In the records below, find the line with "Terms of Use (830, 808)", then copy each line exactly until you have copied the line with "[Toggle navigation] (281, 94)". Leave any picture out.

BEGIN

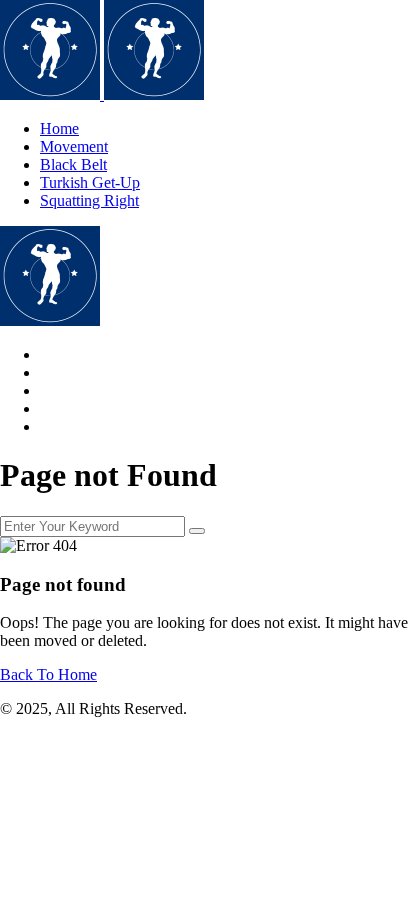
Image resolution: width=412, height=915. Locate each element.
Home (59, 128)
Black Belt (73, 164)
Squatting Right (89, 200)
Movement (74, 146)
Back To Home (48, 674)
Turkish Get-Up (90, 182)
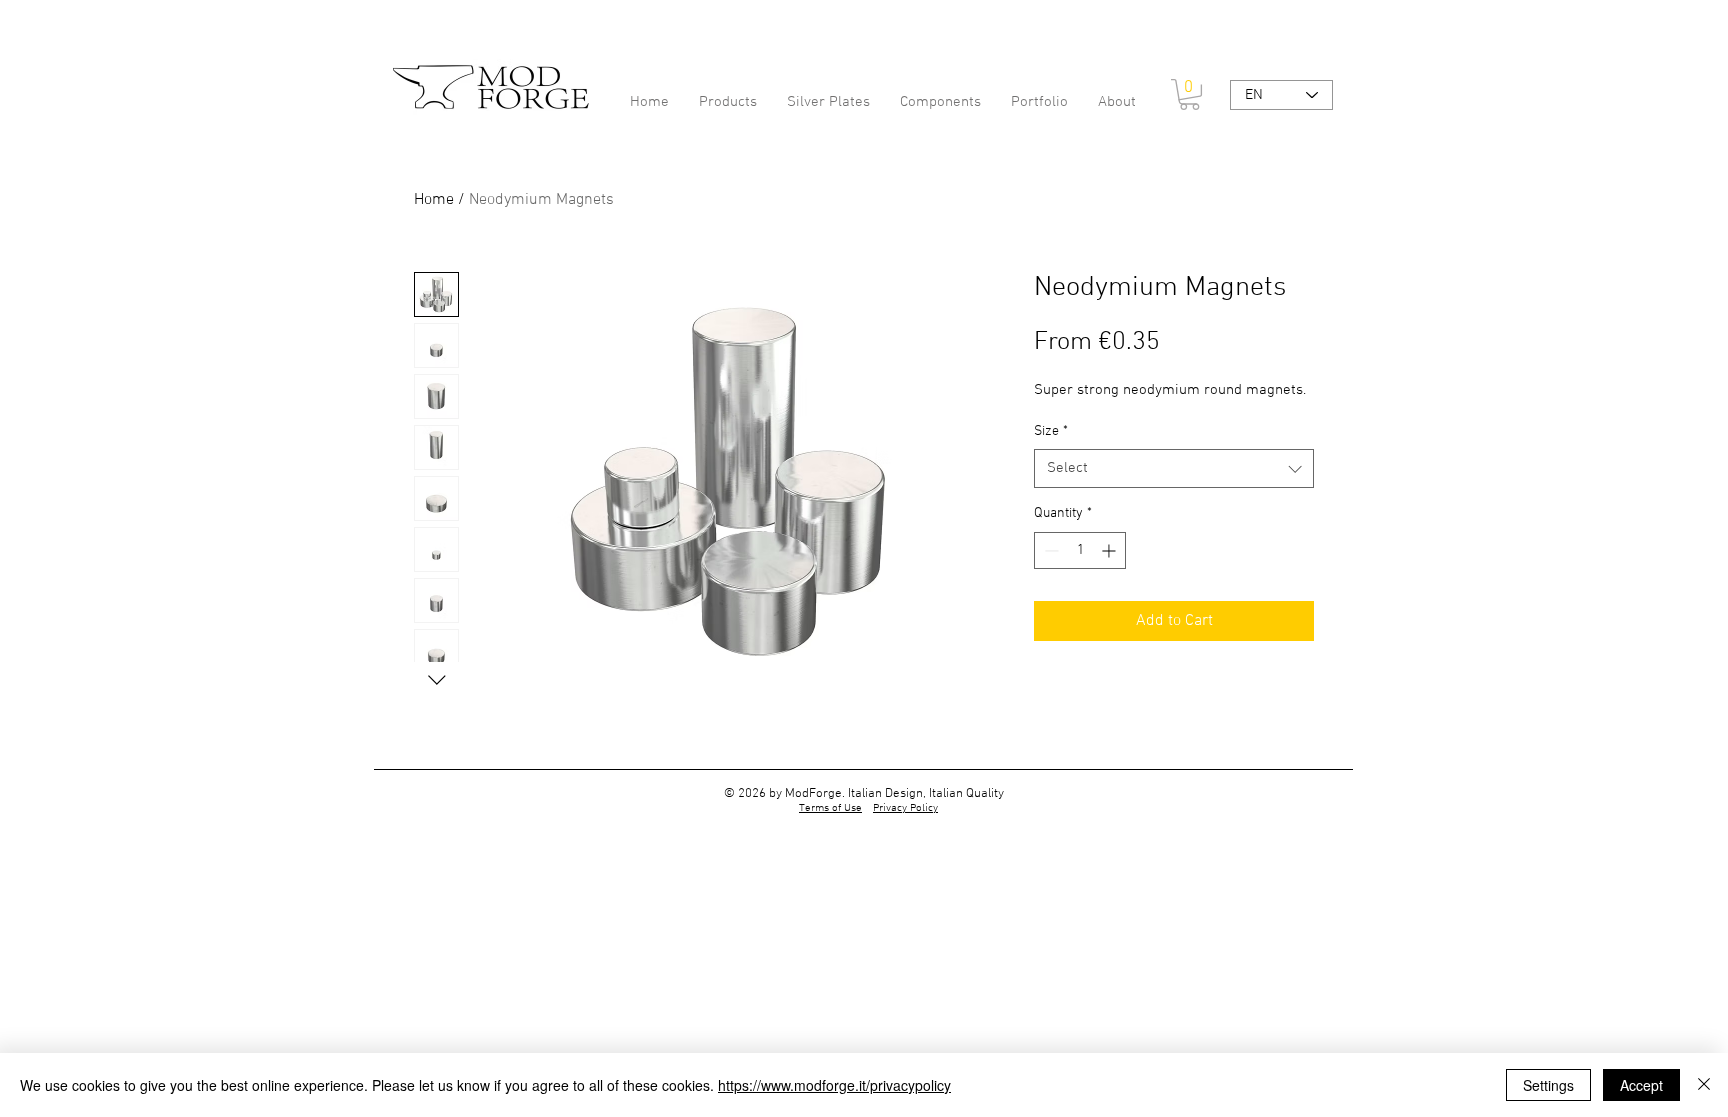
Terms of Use (830, 808)
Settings (1548, 1085)
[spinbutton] (1080, 550)
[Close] (1704, 1085)
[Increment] (1110, 550)
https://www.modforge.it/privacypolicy (834, 1085)
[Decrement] (1049, 550)
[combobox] (1174, 468)
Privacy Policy (905, 808)
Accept (1641, 1085)
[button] (1189, 94)
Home (434, 200)
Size (1051, 431)
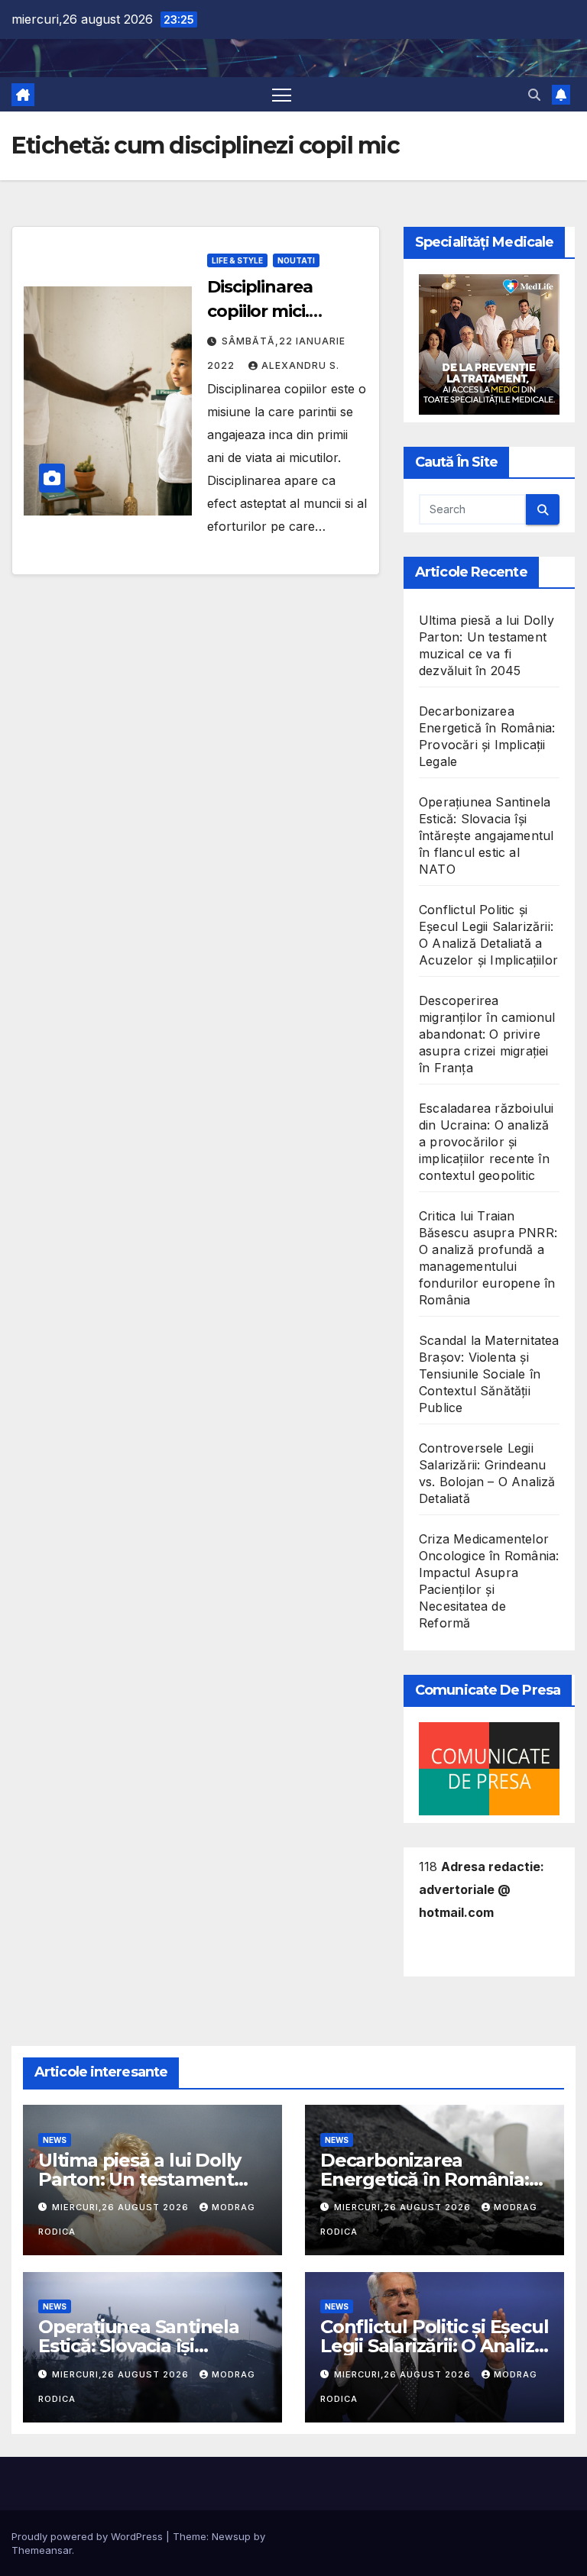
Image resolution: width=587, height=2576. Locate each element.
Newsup (231, 2536)
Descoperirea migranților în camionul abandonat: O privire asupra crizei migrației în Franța (487, 1034)
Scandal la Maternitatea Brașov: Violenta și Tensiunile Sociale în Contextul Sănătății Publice (489, 1374)
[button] (534, 94)
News (54, 2140)
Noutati (296, 260)
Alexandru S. (300, 365)
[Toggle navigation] (281, 94)
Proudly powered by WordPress (88, 2536)
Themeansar (41, 2550)
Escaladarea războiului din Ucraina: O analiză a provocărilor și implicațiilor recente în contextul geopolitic (486, 1142)
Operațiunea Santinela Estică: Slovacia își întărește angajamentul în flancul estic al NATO (486, 835)
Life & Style (237, 260)
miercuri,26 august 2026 (122, 2207)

END

Task answer:
Terms of Use (830, 808)
Settings (1548, 1085)
[spinbutton] (1080, 550)
[Close] (1704, 1085)
[Increment] (1110, 550)
https://www.modforge.it/privacypolicy (834, 1085)
[Decrement] (1049, 550)
[combobox] (1174, 468)
Privacy Policy (905, 808)
Accept (1641, 1085)
[button] (1189, 94)
Home (434, 200)
Size (1051, 431)
Image resolution: width=587, height=2576. Locate each element.
Newsup (231, 2536)
Descoperirea migranților în camionul abandonat: O privire asupra crizei migrației în Franța (487, 1034)
Scandal la Maternitatea Brașov: Violenta și Tensiunile Sociale în Contextul Sănătății Publice (489, 1374)
[button] (534, 94)
News (54, 2140)
Noutati (296, 260)
Alexandru S. (300, 365)
[Toggle navigation] (281, 94)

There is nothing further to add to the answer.